The magnitude of a vector is like its length or size, representing how far it might "reach." For a vector \( \vec{v} \), the magnitude is denoted as \( \|\vec{v}\| \). In our exercise, the magnitude provided is \( 5 \sqrt{6} \). This tells us that the vector extends as far as \( 5 \sqrt{6} \) units from the origin in whatever direction it points. Magnitude is always a positive value because lengths can't be negative. To compute vector components, knowing the magnitude helps set a corresponding scale once we know the vector's direction.

Understanding the direction of a vector involves knowing the angle it makes with a reference axis. This is usually the positive \( x \)-axis. In the given exercise, the vector \( \vec{v} \) makes an angle of \( 45^{\circ} \) with the negative \( x \)-axis. However, to place this in a standard context, we measure angles from the positive \( x \)-axis, resulting in an angle of \( 225^{\circ} \) for direction in standard position. Vectors in different quadrants can impact their components being positive or negative.
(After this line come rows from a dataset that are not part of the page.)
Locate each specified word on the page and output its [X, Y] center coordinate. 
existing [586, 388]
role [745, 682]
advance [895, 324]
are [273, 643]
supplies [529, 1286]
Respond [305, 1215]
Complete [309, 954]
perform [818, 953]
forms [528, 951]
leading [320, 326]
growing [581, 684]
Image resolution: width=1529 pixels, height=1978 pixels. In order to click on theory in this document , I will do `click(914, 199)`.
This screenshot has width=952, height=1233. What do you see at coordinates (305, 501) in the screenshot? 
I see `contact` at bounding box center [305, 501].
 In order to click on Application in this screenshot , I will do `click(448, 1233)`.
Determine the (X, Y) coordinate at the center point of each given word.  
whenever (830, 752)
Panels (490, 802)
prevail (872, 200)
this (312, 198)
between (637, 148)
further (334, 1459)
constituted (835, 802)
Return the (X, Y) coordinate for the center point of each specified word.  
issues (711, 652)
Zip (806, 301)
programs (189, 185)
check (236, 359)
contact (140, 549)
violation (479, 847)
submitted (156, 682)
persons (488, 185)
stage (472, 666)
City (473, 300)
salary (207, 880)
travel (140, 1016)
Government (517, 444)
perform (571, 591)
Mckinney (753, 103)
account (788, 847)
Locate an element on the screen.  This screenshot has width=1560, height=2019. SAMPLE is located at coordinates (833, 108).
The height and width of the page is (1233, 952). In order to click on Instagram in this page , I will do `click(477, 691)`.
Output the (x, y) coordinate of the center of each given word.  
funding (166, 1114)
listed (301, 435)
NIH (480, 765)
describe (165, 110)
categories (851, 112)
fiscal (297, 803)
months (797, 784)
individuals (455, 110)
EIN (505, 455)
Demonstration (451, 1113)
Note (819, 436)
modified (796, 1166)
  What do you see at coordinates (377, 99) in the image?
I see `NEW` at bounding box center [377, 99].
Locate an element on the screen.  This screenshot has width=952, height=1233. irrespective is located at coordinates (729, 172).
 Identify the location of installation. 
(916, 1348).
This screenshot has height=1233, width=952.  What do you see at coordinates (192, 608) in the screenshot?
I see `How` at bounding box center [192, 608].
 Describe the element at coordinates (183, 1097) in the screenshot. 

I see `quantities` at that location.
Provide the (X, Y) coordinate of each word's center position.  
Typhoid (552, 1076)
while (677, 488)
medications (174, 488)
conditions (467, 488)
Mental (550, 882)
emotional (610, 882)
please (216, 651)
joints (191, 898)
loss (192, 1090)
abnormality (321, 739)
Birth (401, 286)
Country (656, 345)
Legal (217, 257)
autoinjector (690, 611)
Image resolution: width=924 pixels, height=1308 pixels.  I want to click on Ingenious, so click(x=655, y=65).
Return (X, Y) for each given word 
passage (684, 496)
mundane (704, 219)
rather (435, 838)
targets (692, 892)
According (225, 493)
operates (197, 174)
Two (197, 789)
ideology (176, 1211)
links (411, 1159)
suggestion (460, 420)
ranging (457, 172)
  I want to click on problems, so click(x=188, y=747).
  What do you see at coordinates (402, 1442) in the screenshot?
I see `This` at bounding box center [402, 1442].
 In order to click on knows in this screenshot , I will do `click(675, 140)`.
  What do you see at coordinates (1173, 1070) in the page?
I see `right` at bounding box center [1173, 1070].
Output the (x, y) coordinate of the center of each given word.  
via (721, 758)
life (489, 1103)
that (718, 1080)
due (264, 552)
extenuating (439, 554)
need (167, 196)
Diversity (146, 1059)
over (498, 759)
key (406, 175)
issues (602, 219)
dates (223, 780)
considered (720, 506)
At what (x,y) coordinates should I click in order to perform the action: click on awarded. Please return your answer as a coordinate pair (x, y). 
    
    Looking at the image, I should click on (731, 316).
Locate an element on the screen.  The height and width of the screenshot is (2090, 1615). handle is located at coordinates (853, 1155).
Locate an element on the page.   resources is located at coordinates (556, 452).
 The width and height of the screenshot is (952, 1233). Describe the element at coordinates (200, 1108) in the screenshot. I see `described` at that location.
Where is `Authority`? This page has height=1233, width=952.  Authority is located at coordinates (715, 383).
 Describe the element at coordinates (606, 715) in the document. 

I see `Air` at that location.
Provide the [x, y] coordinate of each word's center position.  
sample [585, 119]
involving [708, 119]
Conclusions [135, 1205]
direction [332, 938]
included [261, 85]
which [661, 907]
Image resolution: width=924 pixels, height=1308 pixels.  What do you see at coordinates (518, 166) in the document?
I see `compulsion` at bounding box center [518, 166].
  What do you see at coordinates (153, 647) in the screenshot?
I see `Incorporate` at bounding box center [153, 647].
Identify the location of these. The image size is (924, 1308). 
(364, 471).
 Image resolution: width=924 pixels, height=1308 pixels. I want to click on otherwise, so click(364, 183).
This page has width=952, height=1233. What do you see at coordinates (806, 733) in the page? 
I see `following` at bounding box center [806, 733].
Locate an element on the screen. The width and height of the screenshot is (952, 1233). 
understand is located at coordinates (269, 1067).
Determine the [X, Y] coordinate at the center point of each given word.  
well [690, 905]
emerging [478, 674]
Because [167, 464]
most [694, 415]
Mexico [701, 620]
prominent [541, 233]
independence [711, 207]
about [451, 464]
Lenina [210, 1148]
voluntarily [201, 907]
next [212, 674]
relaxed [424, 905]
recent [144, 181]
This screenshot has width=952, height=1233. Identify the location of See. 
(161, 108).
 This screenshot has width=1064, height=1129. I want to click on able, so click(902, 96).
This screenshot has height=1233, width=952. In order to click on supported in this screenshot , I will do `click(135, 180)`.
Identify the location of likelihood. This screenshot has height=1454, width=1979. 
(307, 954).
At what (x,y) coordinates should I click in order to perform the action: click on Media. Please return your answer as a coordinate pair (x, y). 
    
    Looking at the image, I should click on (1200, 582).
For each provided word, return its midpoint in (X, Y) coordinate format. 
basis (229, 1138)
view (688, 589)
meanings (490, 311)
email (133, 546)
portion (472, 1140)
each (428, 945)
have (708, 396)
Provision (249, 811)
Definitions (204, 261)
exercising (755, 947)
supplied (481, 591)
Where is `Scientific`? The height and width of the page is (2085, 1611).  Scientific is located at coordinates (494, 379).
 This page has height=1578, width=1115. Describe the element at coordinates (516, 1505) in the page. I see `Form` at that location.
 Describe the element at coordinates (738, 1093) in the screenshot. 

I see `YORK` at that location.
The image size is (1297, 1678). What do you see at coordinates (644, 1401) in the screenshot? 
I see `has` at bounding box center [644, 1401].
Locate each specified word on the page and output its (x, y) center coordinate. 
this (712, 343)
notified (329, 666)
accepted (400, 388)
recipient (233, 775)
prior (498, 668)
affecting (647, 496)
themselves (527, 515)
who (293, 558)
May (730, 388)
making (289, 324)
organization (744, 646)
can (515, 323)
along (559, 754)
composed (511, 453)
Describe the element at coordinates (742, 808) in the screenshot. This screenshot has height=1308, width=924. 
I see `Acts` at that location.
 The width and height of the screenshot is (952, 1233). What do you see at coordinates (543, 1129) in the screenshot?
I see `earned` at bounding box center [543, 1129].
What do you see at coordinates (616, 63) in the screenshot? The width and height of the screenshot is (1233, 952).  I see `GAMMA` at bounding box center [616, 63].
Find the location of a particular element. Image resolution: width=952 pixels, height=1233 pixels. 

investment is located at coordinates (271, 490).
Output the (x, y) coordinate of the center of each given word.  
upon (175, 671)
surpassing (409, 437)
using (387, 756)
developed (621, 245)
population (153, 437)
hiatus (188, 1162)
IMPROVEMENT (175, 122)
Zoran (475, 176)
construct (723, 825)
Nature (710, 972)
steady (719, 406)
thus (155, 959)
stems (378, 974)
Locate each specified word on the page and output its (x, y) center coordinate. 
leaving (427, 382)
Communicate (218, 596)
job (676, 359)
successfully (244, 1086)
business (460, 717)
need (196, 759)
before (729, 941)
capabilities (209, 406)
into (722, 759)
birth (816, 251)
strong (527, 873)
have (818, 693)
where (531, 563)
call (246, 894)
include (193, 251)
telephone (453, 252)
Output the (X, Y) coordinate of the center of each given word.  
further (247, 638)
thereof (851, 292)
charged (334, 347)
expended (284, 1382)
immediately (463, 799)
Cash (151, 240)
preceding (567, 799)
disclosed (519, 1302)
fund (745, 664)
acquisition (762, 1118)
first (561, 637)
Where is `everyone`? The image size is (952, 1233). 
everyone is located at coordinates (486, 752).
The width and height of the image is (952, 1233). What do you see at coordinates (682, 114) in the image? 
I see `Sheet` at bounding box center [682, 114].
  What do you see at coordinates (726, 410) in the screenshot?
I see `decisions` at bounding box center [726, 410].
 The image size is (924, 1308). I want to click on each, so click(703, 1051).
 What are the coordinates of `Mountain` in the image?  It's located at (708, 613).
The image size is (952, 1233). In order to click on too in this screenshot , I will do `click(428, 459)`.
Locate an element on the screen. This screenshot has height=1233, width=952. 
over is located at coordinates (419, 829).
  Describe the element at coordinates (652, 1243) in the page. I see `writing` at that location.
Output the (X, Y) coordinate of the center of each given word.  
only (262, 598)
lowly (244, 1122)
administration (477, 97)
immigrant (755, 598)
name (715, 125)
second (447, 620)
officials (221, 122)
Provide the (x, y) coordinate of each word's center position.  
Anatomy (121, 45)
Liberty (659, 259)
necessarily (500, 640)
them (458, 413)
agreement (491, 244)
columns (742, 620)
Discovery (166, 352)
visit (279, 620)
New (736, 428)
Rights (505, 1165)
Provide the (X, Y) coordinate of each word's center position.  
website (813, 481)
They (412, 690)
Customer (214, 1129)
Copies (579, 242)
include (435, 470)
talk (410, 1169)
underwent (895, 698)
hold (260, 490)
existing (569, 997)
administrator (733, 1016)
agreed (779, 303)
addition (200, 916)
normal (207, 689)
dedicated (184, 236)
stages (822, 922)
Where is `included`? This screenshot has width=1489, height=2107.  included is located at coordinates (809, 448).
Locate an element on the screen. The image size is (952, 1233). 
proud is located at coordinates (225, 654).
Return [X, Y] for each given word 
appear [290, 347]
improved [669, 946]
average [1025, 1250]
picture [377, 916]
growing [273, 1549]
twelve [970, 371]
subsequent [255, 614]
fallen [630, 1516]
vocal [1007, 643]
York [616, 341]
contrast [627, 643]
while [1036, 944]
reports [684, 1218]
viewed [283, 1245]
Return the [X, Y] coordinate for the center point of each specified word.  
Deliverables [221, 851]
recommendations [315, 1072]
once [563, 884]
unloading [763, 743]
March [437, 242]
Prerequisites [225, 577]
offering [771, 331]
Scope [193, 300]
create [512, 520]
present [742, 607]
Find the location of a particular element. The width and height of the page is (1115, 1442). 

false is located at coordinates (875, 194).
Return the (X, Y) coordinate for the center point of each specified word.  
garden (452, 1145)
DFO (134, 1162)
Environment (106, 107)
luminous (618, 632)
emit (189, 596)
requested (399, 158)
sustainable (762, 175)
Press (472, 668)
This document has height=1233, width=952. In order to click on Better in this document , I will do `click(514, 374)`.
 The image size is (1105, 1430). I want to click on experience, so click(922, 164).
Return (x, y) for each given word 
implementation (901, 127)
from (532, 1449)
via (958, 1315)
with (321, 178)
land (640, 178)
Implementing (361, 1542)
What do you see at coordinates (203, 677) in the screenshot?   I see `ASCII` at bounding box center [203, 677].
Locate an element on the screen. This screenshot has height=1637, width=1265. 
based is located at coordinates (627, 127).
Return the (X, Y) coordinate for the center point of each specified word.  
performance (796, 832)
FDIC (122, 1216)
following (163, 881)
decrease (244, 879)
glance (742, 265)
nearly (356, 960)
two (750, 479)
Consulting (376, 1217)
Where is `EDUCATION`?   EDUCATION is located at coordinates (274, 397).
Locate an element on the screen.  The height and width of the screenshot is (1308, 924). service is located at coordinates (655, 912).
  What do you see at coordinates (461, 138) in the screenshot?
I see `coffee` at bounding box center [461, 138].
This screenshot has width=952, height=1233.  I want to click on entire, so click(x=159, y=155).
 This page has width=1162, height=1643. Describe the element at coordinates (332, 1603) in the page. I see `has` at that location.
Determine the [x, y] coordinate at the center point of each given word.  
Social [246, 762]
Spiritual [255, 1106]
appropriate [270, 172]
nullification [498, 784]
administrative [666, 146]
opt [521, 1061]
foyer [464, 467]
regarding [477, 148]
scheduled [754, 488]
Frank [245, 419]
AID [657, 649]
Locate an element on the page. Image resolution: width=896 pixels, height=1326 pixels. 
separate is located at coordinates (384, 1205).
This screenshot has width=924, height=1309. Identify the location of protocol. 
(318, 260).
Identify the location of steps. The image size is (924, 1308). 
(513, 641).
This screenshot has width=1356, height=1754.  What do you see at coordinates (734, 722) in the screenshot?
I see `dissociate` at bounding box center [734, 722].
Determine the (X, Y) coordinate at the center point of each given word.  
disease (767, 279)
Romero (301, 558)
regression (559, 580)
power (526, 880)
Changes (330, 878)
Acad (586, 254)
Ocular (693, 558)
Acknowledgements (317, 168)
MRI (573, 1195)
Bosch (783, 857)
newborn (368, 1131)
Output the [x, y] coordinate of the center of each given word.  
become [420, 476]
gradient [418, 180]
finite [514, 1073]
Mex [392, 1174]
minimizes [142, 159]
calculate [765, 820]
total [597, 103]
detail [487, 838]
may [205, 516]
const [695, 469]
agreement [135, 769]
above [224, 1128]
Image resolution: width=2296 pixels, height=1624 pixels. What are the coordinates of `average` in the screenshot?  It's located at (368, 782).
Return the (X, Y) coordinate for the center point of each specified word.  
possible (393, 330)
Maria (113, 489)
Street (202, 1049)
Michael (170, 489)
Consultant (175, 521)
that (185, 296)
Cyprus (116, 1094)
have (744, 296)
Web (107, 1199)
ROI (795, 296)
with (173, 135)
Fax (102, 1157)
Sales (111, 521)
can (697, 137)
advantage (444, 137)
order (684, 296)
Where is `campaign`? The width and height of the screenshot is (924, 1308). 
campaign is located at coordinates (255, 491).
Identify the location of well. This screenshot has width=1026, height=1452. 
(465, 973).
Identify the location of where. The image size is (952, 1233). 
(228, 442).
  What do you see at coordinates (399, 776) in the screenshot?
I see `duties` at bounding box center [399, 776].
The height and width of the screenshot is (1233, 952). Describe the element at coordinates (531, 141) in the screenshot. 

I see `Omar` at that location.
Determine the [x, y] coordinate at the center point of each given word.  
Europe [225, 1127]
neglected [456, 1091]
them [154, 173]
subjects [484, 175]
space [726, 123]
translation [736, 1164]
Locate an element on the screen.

In our case, Quadrant III makes both \( x \) and \( y \) components negative.

Trigonometrically, vectors are often broken down into their \( x \) and \( y \) components using cosine and sine values respectively. For our angle of \( 225^{\circ} \), we need these values to find the component form:

• \( \cos 225^{\circ} \): This gives the \( x \) component direction, often negative in Quadrant III, equaling \( -\frac{\sqrt{2}}{2} \).
• \( \sin 225^{\circ} \): Provides the \( y \) component direction, also negative, resulting in \( -\frac{\sqrt{2}}{2} \).

Combining these values gives us the unit vector's direction. These trigonometric values are crucial for determining how much the vector "pushes" in each coordinate direction.

A unit vector is a vector with a magnitude of 1, often used to describe the direction of a vector without considering its length. For our vector \( \vec{v} \), whose components after direction calculation are \( (-\frac{\sqrt{2}}{2}, -\frac{\sqrt{2}}{2}) \), this establishes a basic direction in two dimensions. The unit vector helps in scaling vectors to any desired magnitude. Once found, scaling the unit vector by the original vector's magnitude \( 5 \sqrt{6} \) helps find the component form of the vector. Therefore, our result, \( \vec{v} = (-5\sqrt{3}, -5\sqrt{3}) \), represents a vector aligned precisely to its direction with given magnitude.